EXTRACT PROVIDED:
⟨

Toward Large-Scale Ga2O3 Membranes via Quasi-Van Der Waals Epitaxy on Epitaxial Graphene Layers

Abstract
Epitaxial growth using graphene (GR), weakly bonded by van der Waals force, is a subject of interest for fabricating technologically important semiconductor membranes. Such membranes can potentially offer effective cooling and dimensional scale-down for high voltage power devices and deep ultraviolet optoelectronics at a fraction of the bulk-device cost. Here, we report on a large-area β-Ga2O3 nanomembrane spontaneous-exfoliation (1 cm × 1 cm) from layers of compressive-strained epitaxial graphene (EG) grown on SiC, and demonstrated high-responsivity flexible solar-blind photodetectors. The EG was favorably influenced by lattice arrangement of SiC, and thus enabled β-Ga2O3 direct-epitaxy on the EG. The β-Ga2O3 layer was spontaneously exfoliated at the interface of GR owing to its low interfacial toughness by controlling the energy release rate through electroplated Ni layers. The use of GR templates contributes to the seamless exfoliation of the nanomembranes, and the technique is relevant to eventual nanomembrane-based integrated device technology.

⟩

WORK ORDER 1: From the entries, copy out again the lines starting at the line that contains "pixels, height=1512 pixels." and ending at the line that contains "Looking at the image, I should click on (646, 142).", including both of those lines.

DATA FOR PROCESSING:
⟨

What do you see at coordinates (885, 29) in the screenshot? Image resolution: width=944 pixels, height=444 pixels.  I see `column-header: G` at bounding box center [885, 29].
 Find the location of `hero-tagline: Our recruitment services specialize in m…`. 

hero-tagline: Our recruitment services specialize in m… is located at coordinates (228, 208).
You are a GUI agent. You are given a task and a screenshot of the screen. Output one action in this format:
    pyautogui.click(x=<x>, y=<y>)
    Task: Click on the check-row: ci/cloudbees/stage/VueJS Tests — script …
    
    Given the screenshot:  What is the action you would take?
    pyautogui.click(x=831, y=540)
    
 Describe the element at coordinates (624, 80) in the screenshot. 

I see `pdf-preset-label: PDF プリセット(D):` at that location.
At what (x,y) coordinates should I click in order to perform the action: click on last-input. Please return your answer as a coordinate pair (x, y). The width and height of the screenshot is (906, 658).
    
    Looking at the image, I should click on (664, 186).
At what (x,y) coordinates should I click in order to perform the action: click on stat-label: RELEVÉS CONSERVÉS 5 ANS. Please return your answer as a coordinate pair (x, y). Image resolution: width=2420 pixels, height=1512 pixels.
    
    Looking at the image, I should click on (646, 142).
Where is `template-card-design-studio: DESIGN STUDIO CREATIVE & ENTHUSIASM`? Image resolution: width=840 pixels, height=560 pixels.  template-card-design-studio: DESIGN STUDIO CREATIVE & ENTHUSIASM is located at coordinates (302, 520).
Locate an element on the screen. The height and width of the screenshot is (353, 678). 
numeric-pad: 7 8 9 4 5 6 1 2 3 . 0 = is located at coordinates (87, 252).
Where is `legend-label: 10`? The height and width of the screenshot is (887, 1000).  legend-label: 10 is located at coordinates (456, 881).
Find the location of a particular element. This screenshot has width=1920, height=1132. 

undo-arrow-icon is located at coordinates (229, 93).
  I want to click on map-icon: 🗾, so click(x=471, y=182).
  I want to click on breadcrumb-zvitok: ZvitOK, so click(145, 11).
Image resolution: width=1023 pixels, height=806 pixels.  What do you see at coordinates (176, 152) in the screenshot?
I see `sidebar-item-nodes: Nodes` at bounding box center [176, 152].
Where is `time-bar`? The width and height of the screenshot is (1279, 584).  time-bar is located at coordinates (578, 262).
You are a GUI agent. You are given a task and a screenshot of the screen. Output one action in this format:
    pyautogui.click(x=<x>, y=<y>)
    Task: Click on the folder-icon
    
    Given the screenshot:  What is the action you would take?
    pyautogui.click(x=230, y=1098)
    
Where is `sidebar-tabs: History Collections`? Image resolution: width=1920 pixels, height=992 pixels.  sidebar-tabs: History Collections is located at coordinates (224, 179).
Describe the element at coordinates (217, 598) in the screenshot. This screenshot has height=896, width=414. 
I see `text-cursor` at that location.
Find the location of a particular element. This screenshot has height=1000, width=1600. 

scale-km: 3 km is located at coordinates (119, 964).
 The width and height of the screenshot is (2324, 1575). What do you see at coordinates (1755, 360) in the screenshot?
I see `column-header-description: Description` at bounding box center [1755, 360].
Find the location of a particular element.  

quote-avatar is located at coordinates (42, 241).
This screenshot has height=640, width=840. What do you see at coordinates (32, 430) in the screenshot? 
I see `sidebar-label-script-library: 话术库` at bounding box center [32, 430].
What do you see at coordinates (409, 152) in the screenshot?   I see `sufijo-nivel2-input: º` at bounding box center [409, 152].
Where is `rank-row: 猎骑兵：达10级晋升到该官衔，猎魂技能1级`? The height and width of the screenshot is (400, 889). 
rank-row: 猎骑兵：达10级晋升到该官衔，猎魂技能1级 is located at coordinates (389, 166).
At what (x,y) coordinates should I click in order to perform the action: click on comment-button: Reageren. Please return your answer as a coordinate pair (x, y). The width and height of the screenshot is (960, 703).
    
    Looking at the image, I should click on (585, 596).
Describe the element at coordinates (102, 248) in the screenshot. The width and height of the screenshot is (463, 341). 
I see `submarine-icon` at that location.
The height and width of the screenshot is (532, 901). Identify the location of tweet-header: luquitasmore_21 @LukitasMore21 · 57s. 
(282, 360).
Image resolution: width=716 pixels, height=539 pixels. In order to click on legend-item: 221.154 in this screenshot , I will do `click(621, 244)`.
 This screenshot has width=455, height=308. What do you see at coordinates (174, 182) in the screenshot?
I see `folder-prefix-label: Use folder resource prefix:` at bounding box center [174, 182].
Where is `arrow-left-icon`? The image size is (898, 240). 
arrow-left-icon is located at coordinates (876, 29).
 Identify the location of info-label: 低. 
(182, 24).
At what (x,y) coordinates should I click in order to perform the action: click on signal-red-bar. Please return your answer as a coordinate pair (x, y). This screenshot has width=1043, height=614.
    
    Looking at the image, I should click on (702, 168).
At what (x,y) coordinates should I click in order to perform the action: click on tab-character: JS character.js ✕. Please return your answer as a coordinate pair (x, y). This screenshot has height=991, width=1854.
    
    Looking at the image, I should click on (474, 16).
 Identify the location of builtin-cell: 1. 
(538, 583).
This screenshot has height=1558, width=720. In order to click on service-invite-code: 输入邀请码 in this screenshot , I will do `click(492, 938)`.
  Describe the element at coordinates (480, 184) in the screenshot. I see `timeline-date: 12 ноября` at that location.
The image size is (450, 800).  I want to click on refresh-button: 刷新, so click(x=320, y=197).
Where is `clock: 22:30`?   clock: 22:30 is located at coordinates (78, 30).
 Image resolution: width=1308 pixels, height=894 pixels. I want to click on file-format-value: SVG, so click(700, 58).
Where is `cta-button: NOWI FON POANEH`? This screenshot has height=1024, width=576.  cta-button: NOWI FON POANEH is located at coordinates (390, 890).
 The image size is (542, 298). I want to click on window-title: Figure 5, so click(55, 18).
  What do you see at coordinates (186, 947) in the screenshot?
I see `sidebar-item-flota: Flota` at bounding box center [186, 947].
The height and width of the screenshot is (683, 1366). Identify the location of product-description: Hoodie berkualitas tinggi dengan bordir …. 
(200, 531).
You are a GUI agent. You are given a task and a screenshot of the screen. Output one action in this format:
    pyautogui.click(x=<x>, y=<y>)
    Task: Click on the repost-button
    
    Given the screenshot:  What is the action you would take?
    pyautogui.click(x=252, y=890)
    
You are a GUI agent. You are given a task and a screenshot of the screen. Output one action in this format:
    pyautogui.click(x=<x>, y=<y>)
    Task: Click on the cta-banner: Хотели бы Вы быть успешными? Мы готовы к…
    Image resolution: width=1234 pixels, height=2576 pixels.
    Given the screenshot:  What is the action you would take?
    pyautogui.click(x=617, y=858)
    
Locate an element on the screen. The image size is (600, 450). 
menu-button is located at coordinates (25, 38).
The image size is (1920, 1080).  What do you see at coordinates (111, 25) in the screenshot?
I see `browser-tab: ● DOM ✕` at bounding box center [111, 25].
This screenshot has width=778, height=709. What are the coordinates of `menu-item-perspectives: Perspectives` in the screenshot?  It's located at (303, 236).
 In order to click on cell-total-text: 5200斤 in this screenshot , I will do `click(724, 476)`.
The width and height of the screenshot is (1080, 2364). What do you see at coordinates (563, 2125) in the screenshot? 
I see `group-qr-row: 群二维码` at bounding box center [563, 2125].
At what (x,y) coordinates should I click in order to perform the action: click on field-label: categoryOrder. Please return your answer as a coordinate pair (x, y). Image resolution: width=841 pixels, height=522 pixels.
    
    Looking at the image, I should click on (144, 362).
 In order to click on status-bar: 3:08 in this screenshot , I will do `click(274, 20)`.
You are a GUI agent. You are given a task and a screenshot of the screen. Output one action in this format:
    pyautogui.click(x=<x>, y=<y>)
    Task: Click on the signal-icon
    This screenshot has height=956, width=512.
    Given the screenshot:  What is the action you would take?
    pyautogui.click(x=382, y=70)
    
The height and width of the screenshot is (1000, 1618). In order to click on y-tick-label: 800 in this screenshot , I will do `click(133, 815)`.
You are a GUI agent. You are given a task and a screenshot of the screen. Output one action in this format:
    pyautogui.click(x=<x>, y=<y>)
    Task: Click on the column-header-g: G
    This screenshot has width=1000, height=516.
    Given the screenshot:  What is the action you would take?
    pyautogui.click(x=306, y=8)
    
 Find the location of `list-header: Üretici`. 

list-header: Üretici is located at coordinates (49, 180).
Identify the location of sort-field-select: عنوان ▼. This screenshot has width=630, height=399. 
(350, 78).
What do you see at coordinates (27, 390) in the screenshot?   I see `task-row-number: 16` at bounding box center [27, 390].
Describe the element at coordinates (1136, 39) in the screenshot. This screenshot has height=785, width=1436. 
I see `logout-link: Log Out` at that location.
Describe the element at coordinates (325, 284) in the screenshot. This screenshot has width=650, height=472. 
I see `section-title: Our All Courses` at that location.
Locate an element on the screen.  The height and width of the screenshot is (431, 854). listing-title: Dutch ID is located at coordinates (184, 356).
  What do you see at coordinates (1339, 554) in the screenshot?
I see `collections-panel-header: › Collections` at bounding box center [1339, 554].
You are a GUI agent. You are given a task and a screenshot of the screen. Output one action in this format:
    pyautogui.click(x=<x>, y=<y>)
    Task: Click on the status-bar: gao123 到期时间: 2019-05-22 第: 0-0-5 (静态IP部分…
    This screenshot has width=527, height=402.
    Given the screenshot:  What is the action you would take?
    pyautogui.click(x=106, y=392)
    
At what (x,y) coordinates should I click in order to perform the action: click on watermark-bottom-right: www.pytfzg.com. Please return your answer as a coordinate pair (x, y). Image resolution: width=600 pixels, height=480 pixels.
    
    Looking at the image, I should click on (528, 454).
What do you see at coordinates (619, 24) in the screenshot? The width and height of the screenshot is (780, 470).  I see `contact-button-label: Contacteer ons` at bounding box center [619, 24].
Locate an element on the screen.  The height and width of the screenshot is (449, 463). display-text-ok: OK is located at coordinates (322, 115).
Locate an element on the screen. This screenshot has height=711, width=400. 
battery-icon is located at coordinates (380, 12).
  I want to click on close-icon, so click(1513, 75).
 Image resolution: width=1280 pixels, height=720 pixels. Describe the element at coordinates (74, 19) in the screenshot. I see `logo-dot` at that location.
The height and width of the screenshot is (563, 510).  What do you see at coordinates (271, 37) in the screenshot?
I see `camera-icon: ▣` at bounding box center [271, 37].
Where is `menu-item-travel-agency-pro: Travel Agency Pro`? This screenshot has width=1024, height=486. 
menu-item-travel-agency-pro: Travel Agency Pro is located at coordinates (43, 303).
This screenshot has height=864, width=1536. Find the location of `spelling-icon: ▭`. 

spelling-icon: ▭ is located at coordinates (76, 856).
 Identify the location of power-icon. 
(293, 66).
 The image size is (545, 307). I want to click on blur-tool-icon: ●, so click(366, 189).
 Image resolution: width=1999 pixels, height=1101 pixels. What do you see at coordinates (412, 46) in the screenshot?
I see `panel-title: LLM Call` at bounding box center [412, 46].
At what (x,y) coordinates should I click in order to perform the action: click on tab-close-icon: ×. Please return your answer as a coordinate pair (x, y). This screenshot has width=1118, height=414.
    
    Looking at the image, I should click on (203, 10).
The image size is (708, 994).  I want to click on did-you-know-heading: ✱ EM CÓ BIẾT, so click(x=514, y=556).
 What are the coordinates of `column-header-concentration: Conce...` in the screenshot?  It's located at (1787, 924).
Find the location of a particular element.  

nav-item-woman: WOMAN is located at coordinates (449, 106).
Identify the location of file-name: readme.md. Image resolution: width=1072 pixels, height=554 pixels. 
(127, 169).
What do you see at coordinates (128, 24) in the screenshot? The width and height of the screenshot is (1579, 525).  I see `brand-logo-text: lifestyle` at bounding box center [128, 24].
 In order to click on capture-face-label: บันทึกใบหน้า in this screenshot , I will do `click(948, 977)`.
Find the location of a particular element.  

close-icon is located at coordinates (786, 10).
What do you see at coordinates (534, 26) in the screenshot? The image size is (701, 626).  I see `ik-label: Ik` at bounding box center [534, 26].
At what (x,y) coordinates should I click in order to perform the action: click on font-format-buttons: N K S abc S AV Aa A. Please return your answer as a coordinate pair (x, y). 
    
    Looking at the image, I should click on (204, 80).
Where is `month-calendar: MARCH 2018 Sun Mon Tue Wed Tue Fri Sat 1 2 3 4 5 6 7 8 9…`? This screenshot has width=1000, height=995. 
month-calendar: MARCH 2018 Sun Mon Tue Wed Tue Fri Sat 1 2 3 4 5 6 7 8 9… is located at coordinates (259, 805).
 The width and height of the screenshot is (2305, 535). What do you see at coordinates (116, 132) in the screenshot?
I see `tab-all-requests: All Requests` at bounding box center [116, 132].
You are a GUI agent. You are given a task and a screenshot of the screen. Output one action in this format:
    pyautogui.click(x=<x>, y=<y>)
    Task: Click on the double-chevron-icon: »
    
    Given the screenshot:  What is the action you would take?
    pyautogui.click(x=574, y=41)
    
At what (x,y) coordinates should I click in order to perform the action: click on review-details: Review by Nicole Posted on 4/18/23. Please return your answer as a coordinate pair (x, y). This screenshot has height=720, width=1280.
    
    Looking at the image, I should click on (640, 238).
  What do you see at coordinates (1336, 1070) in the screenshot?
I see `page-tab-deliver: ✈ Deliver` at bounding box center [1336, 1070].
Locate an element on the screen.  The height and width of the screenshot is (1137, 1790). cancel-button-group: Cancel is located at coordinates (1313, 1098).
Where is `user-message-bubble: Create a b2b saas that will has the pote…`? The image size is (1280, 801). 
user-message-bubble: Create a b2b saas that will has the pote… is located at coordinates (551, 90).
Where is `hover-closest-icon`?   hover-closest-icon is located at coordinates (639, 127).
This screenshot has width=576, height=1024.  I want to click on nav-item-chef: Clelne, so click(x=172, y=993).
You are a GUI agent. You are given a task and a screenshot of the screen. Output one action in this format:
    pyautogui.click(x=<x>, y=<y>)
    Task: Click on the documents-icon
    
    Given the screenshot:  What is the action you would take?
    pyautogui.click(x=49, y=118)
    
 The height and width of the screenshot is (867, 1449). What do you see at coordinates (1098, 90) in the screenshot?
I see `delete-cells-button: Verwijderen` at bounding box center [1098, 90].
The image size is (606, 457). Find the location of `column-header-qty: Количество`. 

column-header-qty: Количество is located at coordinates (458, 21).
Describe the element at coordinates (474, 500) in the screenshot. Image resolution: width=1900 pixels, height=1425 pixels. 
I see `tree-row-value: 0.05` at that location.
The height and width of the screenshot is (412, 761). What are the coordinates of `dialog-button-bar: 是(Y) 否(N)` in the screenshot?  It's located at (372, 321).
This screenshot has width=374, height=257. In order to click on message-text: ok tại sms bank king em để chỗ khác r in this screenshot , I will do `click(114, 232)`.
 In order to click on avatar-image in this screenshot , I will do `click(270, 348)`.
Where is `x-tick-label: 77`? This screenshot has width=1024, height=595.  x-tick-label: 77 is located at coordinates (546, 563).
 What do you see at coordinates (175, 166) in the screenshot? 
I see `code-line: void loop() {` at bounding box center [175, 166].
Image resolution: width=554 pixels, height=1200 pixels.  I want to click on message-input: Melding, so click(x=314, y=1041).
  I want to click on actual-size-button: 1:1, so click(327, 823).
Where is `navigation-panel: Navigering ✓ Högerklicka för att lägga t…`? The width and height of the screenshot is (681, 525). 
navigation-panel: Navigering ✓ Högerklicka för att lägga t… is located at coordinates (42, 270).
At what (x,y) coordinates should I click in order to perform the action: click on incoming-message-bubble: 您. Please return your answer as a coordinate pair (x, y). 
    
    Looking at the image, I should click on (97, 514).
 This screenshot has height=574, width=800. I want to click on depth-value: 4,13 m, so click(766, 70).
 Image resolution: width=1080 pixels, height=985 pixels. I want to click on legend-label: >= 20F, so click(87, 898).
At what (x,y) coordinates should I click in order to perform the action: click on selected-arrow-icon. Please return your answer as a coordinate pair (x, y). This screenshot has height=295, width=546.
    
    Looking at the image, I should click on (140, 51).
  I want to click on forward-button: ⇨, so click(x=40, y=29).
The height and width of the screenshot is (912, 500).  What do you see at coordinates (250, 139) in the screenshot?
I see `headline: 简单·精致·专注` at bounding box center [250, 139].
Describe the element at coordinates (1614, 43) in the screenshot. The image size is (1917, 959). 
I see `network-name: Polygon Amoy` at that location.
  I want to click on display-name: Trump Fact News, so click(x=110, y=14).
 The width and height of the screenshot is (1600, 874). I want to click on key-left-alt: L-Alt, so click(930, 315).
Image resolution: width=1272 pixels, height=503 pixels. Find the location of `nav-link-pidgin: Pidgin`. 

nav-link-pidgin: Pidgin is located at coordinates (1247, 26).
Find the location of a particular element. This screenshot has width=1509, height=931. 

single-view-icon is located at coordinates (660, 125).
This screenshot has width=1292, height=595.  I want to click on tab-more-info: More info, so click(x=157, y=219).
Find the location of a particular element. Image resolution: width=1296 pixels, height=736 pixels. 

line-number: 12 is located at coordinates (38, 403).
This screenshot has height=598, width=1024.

⟩

WORK ORDER 2: According to the Ga2O3 membrane abstract, what was controlled through electroplated Ni layers to make the β-Ga2O3 layer exfoliate spontaneously?

TASK ANSWER 1:
At what (x,y) coordinates should I click in order to perform the action: click on stat-label: RELEVÉS CONSERVÉS 5 ANS. Please return your answer as a coordinate pair (x, y). Image resolution: width=2420 pixels, height=1512 pixels.
    
    Looking at the image, I should click on (646, 142).

TASK ANSWER 2: The energy release rate.